EXPLORE THE MATERIAL -
- A) Decide whether each statement agrees with the text on phytoremediation below, answering yes or no and quoting the words from the text that settle it: (i) Phytoremediation is often more costly than conventional treatment methods. (ii) Honey locust has been shown to accumulate lead. (iii) Degradation can break pollutants down into carbon dioxide and water.
- B) Copy word for word the part of the text on phytoremediation below, from "Phytoremediation is a" to "explosives, and more.".

== TEXT SEGMENT ==

Phytoremediation

Honey locust (foreground) have been shown to accumulate lead and be tolerant of de-icing salts while grasses such as big bluestem (background) can help degrade petroleum products.

Phytoremediation is a method of using plants and other biological processes in the soil to detoxify a polluted site.  The method is often less costly than conventional methods of treatment that employ chemicals or relocation of contaminated materials.  Treatment of contaminated soil by plants has been evaluated for pollutants including petroleum hydrocarbons, heavy metals, nutrients, radionuclides, explosives, and more.

Non-point source pollutants such as oil, grease, and heavy metals are just a few contaminants that would be of concern near roads and parking lots.  The ability of plants to detoxify a site contaminated by petroleum hydrocarbons can occur through degradation, containment, or volatilization processes.

  • Degradation processes include the breakdown of harmful pollutants into less harmful substances such as alcohol, acids, carbon dioxide, and water (Ndimele 2010; Eweis et al. 1998).  The degradation process occurs through enhanced microbial activity around plant roots due to the improved surface area, oxygen, and nutrients in the rhizosphere.
  • Containment of petroleum hydrocarbons by plants can be through the direct uptake of pollutants into plant tissues or the indirect binding of contaminants to soil organic matter due to enzymes provided by plants.

===
== DATA EXCERPT ==

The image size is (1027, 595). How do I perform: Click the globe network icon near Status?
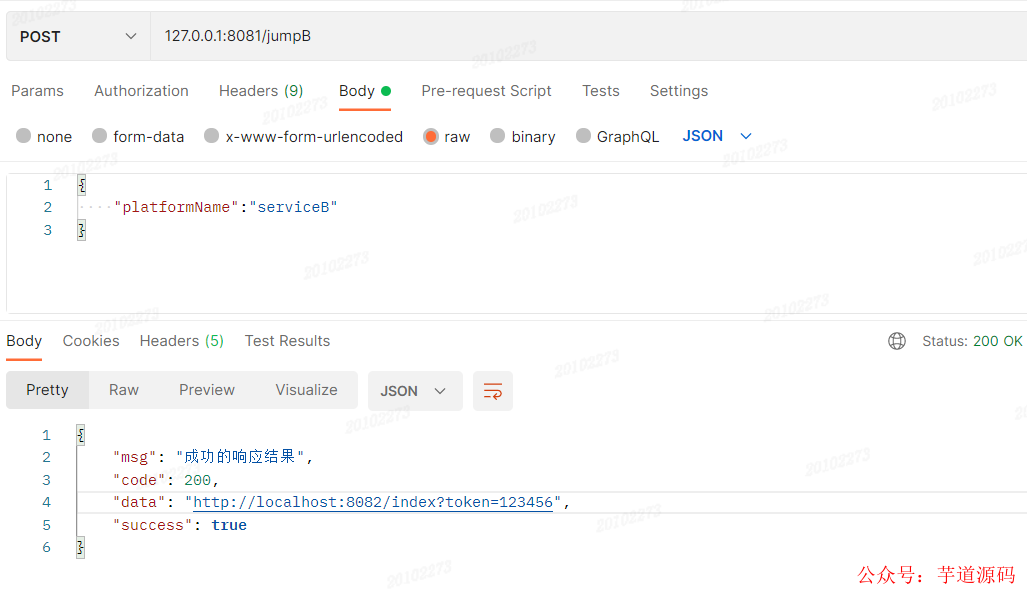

===

YOUR WRITTEN ANSWERS -
- A)
(i) No: "The method is often less costly than conventional methods of treatment"
(ii) Yes: "Honey locust (foreground) have been shown to accumulate lead"
(iii) Yes: "the breakdown of harmful pollutants into less harmful substances such as alcohol, acids, carbon dioxide, and water"

- B)
Phytoremediation is a method of using plants and other biological processes in the soil to detoxify a polluted site.  The method is often less costly than conventional methods of treatment that employ chemicals or relocation of contaminated materials.  Treatment of contaminated soil by plants has been evaluated for pollutants including petroleum hydrocarbons, heavy metals, nutrients, radionuclides, explosives, and more.